About this exercise –
Below are the entries to work from; restate word for word the portion that opens with the line containing "Chcem Cestovná fľaša" and closes with the line containing "Výmena, vrátenie a reklamácie (52, 1373)", keeping both.
[[ Records, beginning ]]
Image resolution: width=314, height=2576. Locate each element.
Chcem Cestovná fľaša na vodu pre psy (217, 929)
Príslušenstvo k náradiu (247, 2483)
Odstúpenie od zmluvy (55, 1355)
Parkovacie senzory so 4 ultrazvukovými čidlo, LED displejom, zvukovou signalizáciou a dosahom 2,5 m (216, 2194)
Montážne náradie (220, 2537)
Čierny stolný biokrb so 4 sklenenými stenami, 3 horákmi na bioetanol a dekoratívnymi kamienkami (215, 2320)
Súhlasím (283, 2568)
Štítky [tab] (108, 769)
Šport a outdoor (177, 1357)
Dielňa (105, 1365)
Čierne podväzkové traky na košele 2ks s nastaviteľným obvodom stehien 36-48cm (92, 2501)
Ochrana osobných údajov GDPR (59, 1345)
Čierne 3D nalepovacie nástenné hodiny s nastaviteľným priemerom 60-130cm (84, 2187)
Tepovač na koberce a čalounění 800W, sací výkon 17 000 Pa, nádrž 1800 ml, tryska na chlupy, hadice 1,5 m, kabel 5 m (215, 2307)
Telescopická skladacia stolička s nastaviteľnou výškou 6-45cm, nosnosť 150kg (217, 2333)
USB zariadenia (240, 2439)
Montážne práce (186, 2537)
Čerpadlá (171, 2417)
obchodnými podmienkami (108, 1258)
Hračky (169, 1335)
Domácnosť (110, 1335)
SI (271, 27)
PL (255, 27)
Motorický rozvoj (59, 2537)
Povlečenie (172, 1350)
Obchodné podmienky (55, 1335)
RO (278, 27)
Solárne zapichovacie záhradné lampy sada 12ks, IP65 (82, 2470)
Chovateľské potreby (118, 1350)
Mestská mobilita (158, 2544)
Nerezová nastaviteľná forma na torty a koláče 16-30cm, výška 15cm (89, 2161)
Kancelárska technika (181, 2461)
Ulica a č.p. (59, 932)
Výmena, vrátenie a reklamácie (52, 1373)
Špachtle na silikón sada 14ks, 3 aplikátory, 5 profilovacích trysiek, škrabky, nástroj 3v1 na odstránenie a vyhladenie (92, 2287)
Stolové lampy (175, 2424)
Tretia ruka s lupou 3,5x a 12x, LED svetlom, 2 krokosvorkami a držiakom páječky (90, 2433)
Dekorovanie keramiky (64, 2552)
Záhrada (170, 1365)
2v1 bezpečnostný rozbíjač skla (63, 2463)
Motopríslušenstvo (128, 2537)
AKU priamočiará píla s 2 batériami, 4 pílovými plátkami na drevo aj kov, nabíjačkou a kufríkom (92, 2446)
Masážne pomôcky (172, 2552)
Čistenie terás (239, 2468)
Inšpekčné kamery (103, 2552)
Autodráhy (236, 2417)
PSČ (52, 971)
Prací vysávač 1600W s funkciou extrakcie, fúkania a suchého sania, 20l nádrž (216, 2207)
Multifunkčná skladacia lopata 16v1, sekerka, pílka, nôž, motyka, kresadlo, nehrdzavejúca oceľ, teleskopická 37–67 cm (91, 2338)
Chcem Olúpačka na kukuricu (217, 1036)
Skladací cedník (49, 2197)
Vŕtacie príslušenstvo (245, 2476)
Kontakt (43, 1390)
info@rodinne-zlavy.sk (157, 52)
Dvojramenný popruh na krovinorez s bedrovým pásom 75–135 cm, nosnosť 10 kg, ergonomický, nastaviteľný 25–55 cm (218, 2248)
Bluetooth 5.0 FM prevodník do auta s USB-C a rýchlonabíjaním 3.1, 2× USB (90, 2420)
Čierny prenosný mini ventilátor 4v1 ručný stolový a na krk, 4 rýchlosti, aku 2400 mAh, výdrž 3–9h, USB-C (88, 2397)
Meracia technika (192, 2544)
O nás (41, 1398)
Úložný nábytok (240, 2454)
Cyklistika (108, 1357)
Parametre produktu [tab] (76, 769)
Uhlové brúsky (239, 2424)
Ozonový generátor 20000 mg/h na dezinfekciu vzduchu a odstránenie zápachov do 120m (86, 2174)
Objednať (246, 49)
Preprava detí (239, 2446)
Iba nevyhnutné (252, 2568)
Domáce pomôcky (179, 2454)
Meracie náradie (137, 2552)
[[ Records, end ]]
Task result –
Chcem Cestovná fľaša na vodu pre psy (217, 929)
Príslušenstvo k náradiu (247, 2483)
Odstúpenie od zmluvy (55, 1355)
Parkovacie senzory so 4 ultrazvukovými čidlo, LED displejom, zvukovou signalizáciou a dosahom 2,5 m (216, 2194)
Montážne náradie (220, 2537)
Čierny stolný biokrb so 4 sklenenými stenami, 3 horákmi na bioetanol a dekoratívnymi kamienkami (215, 2320)
Súhlasím (283, 2568)
Štítky [tab] (108, 769)
Šport a outdoor (177, 1357)
Dielňa (105, 1365)
Čierne podväzkové traky na košele 2ks s nastaviteľným obvodom stehien 36-48cm (92, 2501)
Ochrana osobných údajov GDPR (59, 1345)
Čierne 3D nalepovacie nástenné hodiny s nastaviteľným priemerom 60-130cm (84, 2187)
Tepovač na koberce a čalounění 800W, sací výkon 17 000 Pa, nádrž 1800 ml, tryska na chlupy, hadice 1,5 m, kabel 5 m (215, 2307)
Telescopická skladacia stolička s nastaviteľnou výškou 6-45cm, nosnosť 150kg (217, 2333)
USB zariadenia (240, 2439)
Montážne práce (186, 2537)
Čerpadlá (171, 2417)
obchodnými podmienkami (108, 1258)
Hračky (169, 1335)
Domácnosť (110, 1335)
SI (271, 27)
PL (255, 27)
Motorický rozvoj (59, 2537)
Povlečenie (172, 1350)
Obchodné podmienky (55, 1335)
RO (278, 27)
Solárne zapichovacie záhradné lampy sada 12ks, IP65 (82, 2470)
Chovateľské potreby (118, 1350)
Mestská mobilita (158, 2544)
Nerezová nastaviteľná forma na torty a koláče 16-30cm, výška 15cm (89, 2161)
Kancelárska technika (181, 2461)
Ulica a č.p. (59, 932)
Výmena, vrátenie a reklamácie (52, 1373)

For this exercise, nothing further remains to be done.